In Situ Chemical Oxidation (ISCO) Treatment of DNAPL Source Zone at Launch Complex 34, Cape Canaveral Air Force Station, Florida

Site Name:

Cape Canaveral Air Force Station, Launch Complex 34

Location:

Cape Canaveral, Florida

Period of
Operation:

September 8, 1999 to April 17, 2000

Cleanup
Type:

Field Demonstration

Technology:
In Situ Chemical Oxidation (ISCO)
- Field demonstration of ISCO - source zone test plot was 75 ft by 50 ft by 45 ft deep
- A total of 842,985 gal of permanganate solution (1.4 to 2 percent) was injected into the test plot in 3 phases over a period of 8 months; vendor designed and supplied a continuous mix and automated feed system for the demonstration
- First injection September to October 1999 - a total of 304,763 gallons of solution were injected, first into the upper unit, then into the middle unit, followed by the lower unit; a GeoProbe equipped with a specially designed tip was used to inject the solution; the estimated radius of influence was 10-12 ft; however, local heterogeneities limited oxidant distribution in some areas
- The second (November 1999) and third (March to April 2000) injections - focused only on those portions of the plot where interim monitoring results showed that the area had not received sufficient oxidant during the previous cycle; a total of 87,483 gallons of solution were injected during the second cycle and 450,739 gallons during the third cycle
- One major system interruption occurred during the demonstration - hurricane in September 1999

Cleanup Authority:
Not Provided

Contacts:
Arun Gavaskar
Project Manager
Battelle Memorial Institute
505 King Avenue
Columbus, OH 43201

Contaminants:
Halogenated VOCs
- TCE - Estimated mass of 6,122 kg in test plot
- DNAPL - 5,039 kg of the TCE mass was estimated to be DNAPL

Waste Source:
Wastes from rocket engine and parts cleaning operations

Type/Quantity of Media Treated:
Groundwater
- Test plot size - 75 ft by 50 ft by 45 ft

Purpose/Significance of Application:
Field demonstration of ISCO to treat a DNAPL source area

Regulatory Requirements/Cleanup Goals:
- The objective of the field demonstration was to reduce the contaminant mass by 90 percent

Results:
- The mass of TCE and DNAPL was reduced by 77 percent and 76 percent, respectively; while less than the target of 90 percent, the removal percentage was considered to be significant for the technology
- The highest level of removal was observed in the upper sand zone, indicating that the oxidant distribution was most efficient in the coarser soils in this zone
- TCE and DNAPL removal pathways included destruction by oxidation, migration to the surrounding aquifer, and migration to the vadose zone and atmosphere
- Dissolved TCE levels decreased in most parts of the test plot, with several monitoring wells showing levels below the MCL of 5 ug/L

Cost Factors:
- The total cost for the field demonstration was approximately $1 million, including costs for design, procurement, equipment and oxidant, mobilization/demobilization, and process monitoring
- The vendor indicated that about 15 percent of the cost was due to use of the technology at a demonstration rather than a full-scale application

Description:
A 1998 site investigation at the Cape Canaveral Air Force Station in Florida identified a large DNAPL source at Launch Complex 34. Historical activities at the site included discharging wastes generated from rocket engine and parts cleaning operations into discharge pits. Chlorinated solvents, including TCE, were used in these cleaning operations. The Interagency DNAPL Consortium selected this site for demonstrating DNAPL treatment technologies. One of the technologies tested was in situ chemical oxidation (ISCO).

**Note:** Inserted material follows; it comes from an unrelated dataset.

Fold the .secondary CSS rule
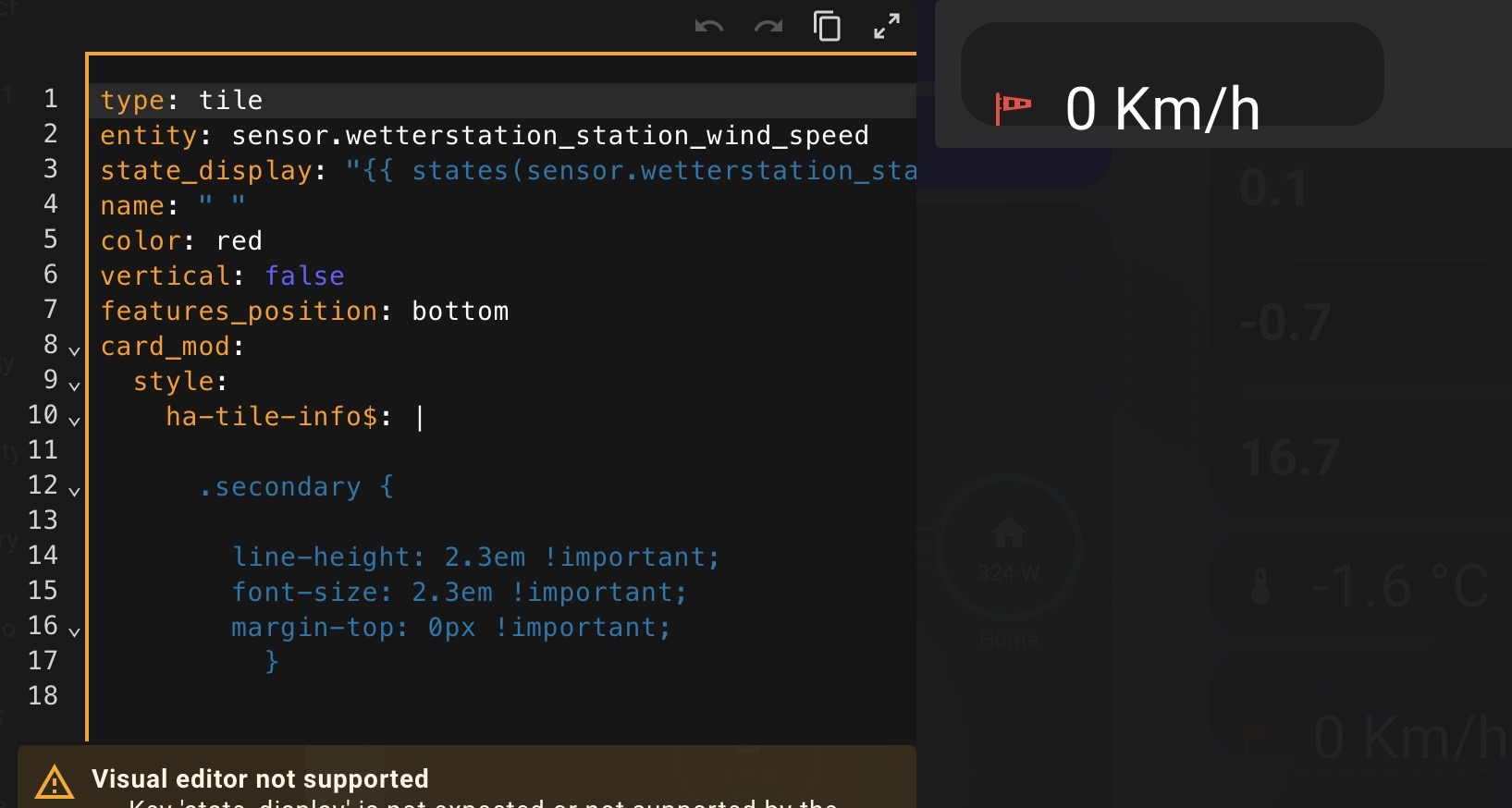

A field demonstration of ISCO was performed from September 8, 1999 to April 17, 2000, with the post- demonstration monitoring performed through February 2001. During the 8-month demonstration, more than 840,000 gallons of permanganate solution were injected in three phases. Following the first injection, monitoring results showed that local heterogeneities limited oxidant distribution in some areas. A second and third phase of injections were performed, focusing on those portions of the plot where interim monitoring results showed that the area had not received sufficient oxidant during the previous cycle. ISCO reduced the concentrations of dissolved TCE in the groundwater and reduced the mass of TCE and DNAPL in the test plot by 77 percent and 76 percent, respectively. While less than the target of 90 percent, the removal percentage was considered to be significant for the technology. The best distribution of the oxidant occurred in the upper sandy soils; distribution of oxidant was more difficult in finer-grained soils. Local geologic heterogeneities and native organic matter content may limit oxidant distribution in some regions.